I’ve witnessed two very different events in recent months on the stage in the main auditorium at the Maritim Hotel in Duesseldorf.
In July it was Phil 'The Power' Taylor, the multiple darts world champion. This week it was German Chancellor Angela Merkel, arguably the most powerful woman in Europe.
Both gave powerful, inspiring performances, both earned rapturous applause from a predominantly male audience and both, in their own way, promoted the UK presence in Europe.
‘The Power’ was in Dusseldorf for the European Darts Championships and he was there to win his fourth consecutive European title. The reason Chancellor Merkel was there was less obvious but (and this is the reason I am writing this, if you were wondering) shows the passion the Germans have for business and how very seriously they take it all.

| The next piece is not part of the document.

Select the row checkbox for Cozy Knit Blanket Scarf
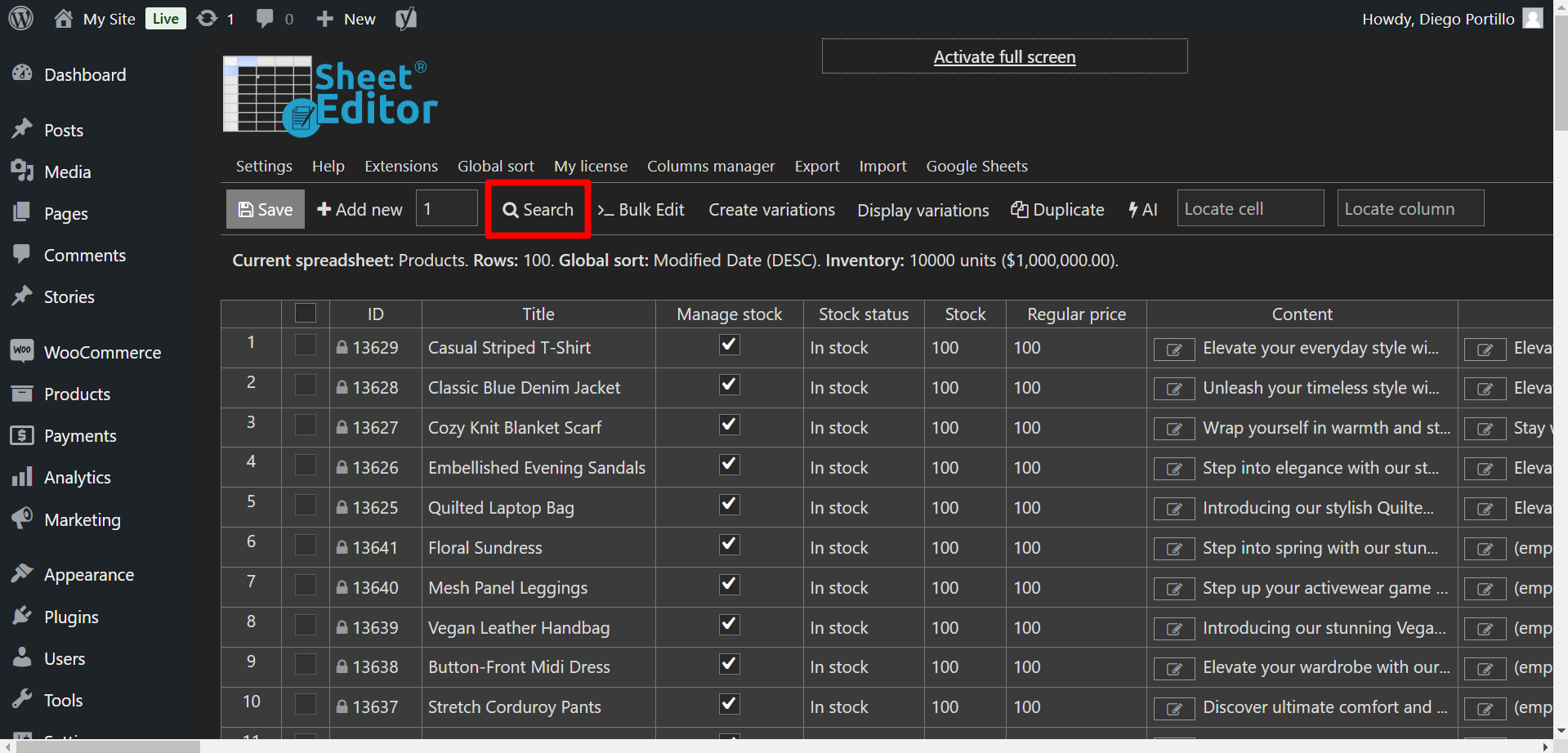Image resolution: width=1568 pixels, height=753 pixels. point(306,426)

As we look for a good slide into the new near (as the Germans would say), our diaries fill with invitations to 'Neujahresempfang'. The New Year reception invitations come from all manner of organisations. This one, which I was delighted to accept, was hosted by the IHK Duesseldorf, the German equivalent off a Chamber of Commerce.
The attendance was nothing short of impressive – both the number and seniority of attendees from the world of business and, of course, their keynote speaker.

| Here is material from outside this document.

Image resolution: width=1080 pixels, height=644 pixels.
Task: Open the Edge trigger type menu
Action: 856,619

To give this some perspective, this was the equivalent of David Cameron turning up at the Reading Chamber of Commerce’s Christmas party to deliver a speech to a few hundred business leaders, diplomats and mayors – including board members and current and former CEOs of a handful of FTSE 100 companies.
The Germans put great importance on the promotion and support for business; Chancellor Merkel's speech (just shy of an hour) at this event was further evidence of that.
And we, on the UK side, were delighted that her speech on Europe reminded the assembled business community that the UK is still an important force in the European project and should continue to be treated as such. She also talked about the continued importance of Europe and how vital we are for growth in each other economies (she could have mentioned here that UK exports to Germanyalone are double that to the BRIC countries combined - although she didn't. She could also have mentioned that German investments in the UK are worth more than €100bn - although she didn't).
Chancellor Merkel had lunchtime meetings with President Sarkozy in Berlin and then popped a few hundred miles across Germany to show her support for the business community. Impressive as her speech was, this was as much about the medium being the message - just her presence there showed the political importance attached to business in this part of Germany.
It was a message that truly hit the bullseye.